Neuroprostheses designed to interface with the nervous system to replace injured or missing senses can significantly improve a patient’s quality of life. The challenge remains to provide implants that operate optimally over several decades. Changes in the implant-tissue interface may precede performance problems. Tools to identify and characterize such changes using existing clinical measures would be highly valuable. Modern cochlear implant (CI) systems allow easy and regular measurements of electrode impedance (EI).

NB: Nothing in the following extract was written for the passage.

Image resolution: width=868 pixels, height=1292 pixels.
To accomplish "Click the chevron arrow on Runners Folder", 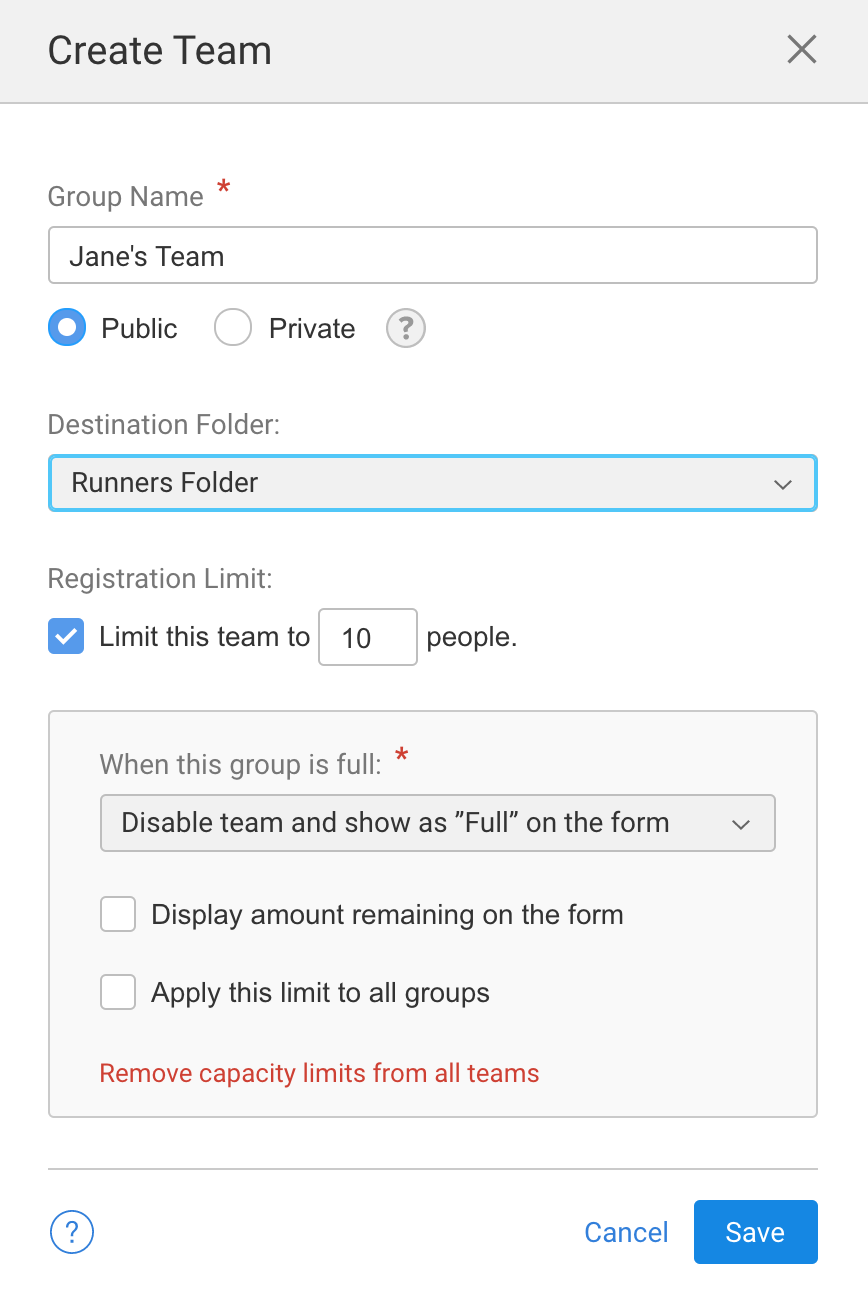I will click(783, 484).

This measure is routinely performed as a hardware integrity test, but it also allows a level of insight into the immune-mediated response to the implant, which is associated with performance outcomes. This study is a 5-year retrospective investigation of MED-EL CI users at the University of Southampton Auditory Implant Service including 176 adult ears (18–91) and 74 pediatric ears (1–17). The trend in EI in adults showed a decrease at apical electrodes. An increase was seen at the basal electrodes which are closest to the surgery site. The trend in the pediatric cohort was increasing EI over time for nearly all electrode positions, although this group showed greater variability and had a smaller sample size. We applied an outlier-labeling rule to statistically identify individuals that exhibit raised impedance. This highlighted 14 adult ears (8%) and 3 pediatric ears (5%) with impedance levels that deviated from the group distribution. The slow development of EI suggests intra-cochlear fibrosis and/or osteogenesis as the underlying mechanism. The usual clinical intervention for extreme impedance readings is to deactivate the relevant electrode. Our findings highlight some interesting clinical contradictions: some cases with raised (but not extreme) impedance had not prompted an electrode deactivation; and many cases of electrode deactivation had been informed by subjective patient reports. This emphasizes the need for improved objective evidence to inform electrode deactivations in borderline cases, for which our outlier-labeling approach is a promising candidate. A data extraction and analysis protocol that allows ongoing and automated statistical analysis of routinely collected data could benefit both the CI and wider neuroprosthetics communities. Our approach provides new tools to inform practice and to improve the function and longevity of neuroprosthetic devices.